So today marks the anniversary of the adoption of TCP/IP. 24 years ago today, the internet as we navigate it today was formed.
The only reason I know this is because it’s linked to the google logo on my home page (digg it if you must) I don’t know about the rest of you, but when I click on a link telling me about a revolutionary process that was adopted sometime in the distant past (distant for some of you; I distinctly remember 1983. I graduated technical school and was dumped by my high school sweetheart. It was a great year) I want to know what the mystical acronym means. I had to go to look it up on Wikipedia just to find a description that passed for layman’s terms:
The Internet protocol suite is the set of communications protocols that implement the protocol stack on which the Internet and most commercial networks run. It has also been referred to as the TCP/IP protocol suite, which is named after two of the most important protocols in it: the Transmission Control Protocol (TCP) and the Internet Protocol (IP), which were also the first two networking protocols defined. Today’s IP networking represents a synthesis of two developments that began in the 1970s, namely LANs (Local Area Networks) and the Internet, both of which have revolutionized computing.

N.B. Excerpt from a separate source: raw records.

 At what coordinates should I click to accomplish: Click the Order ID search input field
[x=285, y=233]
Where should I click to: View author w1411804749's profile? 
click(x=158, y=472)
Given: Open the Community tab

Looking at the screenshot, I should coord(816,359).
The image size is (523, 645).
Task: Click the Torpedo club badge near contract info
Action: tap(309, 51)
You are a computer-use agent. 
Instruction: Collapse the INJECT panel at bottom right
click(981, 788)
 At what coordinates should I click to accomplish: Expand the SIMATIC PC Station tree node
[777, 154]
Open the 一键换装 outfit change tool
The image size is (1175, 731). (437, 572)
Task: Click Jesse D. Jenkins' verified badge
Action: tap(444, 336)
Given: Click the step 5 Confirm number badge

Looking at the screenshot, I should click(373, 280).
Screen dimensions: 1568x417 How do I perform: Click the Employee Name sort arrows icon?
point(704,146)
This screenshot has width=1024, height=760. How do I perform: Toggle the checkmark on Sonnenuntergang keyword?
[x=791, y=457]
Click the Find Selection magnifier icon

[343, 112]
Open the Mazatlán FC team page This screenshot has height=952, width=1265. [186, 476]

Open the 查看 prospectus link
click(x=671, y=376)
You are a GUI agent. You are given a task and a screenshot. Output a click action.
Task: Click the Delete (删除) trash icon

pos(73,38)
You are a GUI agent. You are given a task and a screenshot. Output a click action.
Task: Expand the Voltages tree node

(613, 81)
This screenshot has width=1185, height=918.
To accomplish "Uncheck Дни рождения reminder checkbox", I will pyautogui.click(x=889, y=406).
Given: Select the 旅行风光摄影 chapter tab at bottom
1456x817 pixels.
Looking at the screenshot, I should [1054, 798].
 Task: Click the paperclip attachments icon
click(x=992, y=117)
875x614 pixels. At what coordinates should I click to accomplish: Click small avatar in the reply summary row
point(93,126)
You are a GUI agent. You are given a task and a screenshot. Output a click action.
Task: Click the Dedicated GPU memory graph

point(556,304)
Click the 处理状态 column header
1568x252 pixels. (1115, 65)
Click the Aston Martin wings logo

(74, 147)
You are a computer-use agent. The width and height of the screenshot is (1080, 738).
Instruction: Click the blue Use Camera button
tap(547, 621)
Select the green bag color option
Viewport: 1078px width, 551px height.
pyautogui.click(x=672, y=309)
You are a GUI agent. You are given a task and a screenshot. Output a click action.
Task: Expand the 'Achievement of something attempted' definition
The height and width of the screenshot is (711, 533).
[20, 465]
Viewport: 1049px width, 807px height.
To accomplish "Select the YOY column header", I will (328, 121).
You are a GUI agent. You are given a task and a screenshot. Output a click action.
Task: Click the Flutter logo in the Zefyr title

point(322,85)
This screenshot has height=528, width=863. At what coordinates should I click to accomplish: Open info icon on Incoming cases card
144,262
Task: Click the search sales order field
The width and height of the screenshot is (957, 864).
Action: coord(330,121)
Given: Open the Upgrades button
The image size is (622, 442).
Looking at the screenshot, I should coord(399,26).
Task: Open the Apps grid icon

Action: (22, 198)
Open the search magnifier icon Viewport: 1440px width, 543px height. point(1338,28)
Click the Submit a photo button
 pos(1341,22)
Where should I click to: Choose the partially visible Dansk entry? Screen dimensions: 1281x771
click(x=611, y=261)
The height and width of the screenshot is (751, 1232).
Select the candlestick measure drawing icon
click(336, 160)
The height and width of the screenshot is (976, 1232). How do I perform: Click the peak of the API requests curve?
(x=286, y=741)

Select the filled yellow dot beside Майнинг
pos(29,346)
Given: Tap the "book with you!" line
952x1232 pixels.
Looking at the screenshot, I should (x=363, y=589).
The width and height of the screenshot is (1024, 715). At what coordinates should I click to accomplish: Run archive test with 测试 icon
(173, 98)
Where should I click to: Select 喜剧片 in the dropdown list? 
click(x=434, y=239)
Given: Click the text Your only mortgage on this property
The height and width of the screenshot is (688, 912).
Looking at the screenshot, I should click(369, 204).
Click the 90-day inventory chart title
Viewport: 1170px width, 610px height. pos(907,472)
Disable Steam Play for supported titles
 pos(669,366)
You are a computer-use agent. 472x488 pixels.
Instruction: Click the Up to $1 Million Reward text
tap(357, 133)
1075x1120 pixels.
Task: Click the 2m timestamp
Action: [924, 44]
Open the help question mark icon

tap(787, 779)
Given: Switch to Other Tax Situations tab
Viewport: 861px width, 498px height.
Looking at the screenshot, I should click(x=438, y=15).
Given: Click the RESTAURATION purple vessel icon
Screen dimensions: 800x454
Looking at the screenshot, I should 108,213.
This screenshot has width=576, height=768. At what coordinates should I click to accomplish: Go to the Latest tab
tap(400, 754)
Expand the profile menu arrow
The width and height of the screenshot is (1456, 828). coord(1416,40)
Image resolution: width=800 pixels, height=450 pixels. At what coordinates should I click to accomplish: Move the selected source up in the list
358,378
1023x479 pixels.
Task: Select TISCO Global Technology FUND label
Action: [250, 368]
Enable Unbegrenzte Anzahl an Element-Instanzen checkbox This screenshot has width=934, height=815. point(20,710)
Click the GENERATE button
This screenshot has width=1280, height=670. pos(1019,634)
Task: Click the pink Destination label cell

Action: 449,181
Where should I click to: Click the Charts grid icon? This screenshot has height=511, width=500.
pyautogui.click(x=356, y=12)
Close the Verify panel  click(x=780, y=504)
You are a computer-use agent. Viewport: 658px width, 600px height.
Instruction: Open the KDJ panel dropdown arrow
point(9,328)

…and no, I didn’t know what TCP/IP meant until I looked it up. Yes, I know, a self-respecting geek should know these things. That’s what happens when you get to geekiness through scifi and gaming, rather than through rich parents who can afford to pay for the latest hardware as it rolls off the assembly line (do you know how much an Altair cost when it was new? As much as my first car. I’d rather have had the car) I never needed to know what it meant to make the household LAN work, or to make the browser go where I wanted it. So sue me.
Don’t mind the attitude. It’s the tail-end of mean champagne buzz. Time for some coffee and breakfast burritos. Happy New Year.